Materials and methods: A survey of the tutors who had used the instrument was conducted to determine whether the assessment instrument or form was user-friendly. The 4 competencies assessed, using a 5-point rating scale, were (1) participation and communication skills, (2) cooperation or team-building skills, (3) comprehension or reasoning skills and (4) knowledge or information-gathering skills. Tutors were given a set of criteria guidelines for scoring the students’ performance in these 4 competencies. Tutors were not attached to a particular PBL group, but took turns to facilitate different groups on different case or problem discussions. Assessment scores for one cohort of undergraduate medical students in their respective PBL groups in Year I (2003/2004) and Year II (2004/2005) were analysed. The consistency of scores was analysed using intraclass correlation.

Results: The majority of the tutors surveyed expressed no difficulty in using the instrument and agreed that it helped them assess the students fairly.
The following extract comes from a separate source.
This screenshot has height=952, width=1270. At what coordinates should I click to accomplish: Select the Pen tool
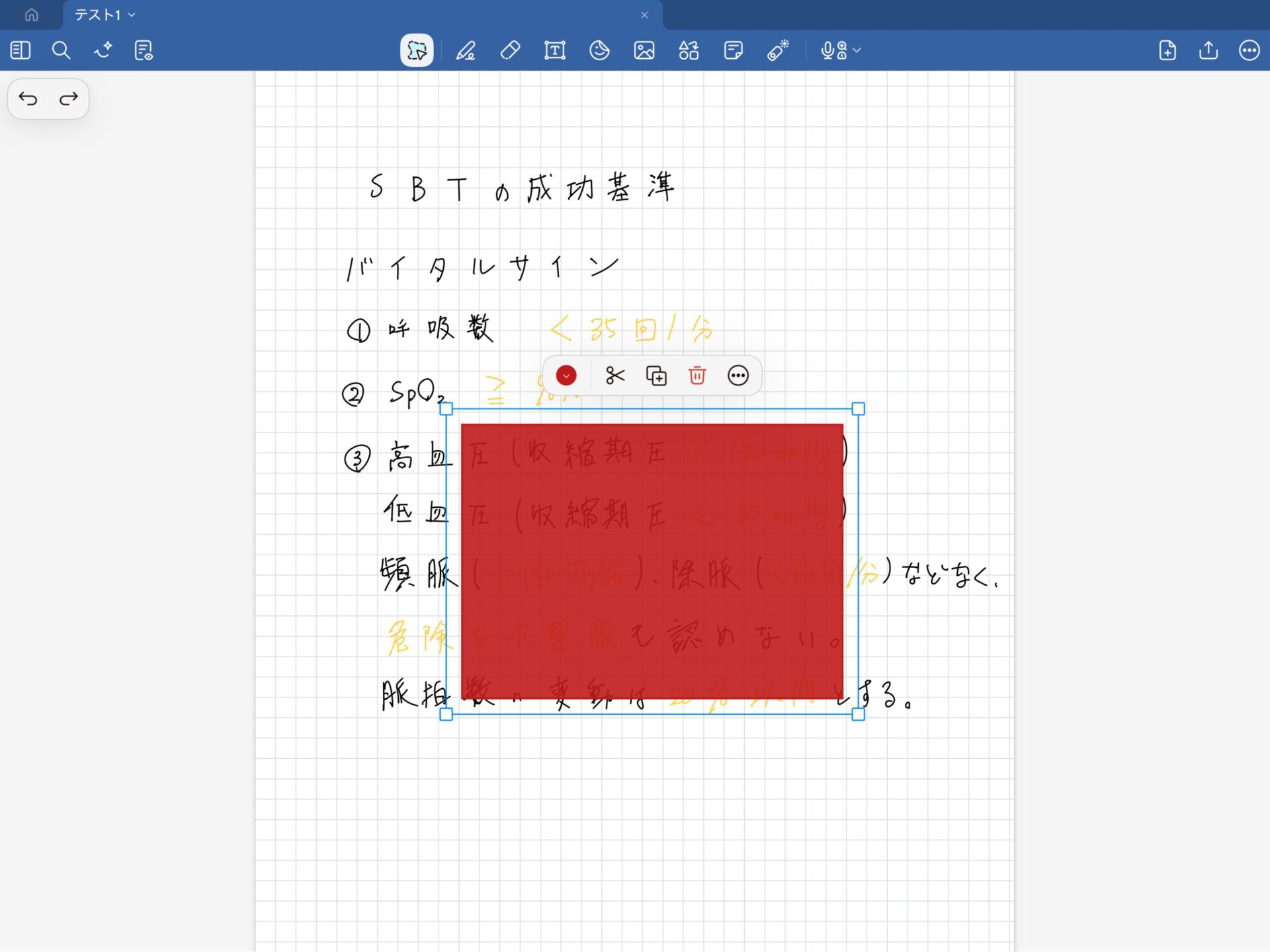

Analysis of the scores obtained for the above cohort indicated that the different raters were relatively consistent in their assessment of student performance, despite a small number consistently showing either “strict” or “indiscriminate” rating practice.

Conclusion: The instrument designed for the assessment of student performance in the PBL tutorial classroom setting is user-friendly and is reliable when used judiciously with the criteria guidelines provided.

Assessment can be done in a variety of ways, for many purposes, and for different populations. It can occur at the classroom level, programme level, college level or even national level.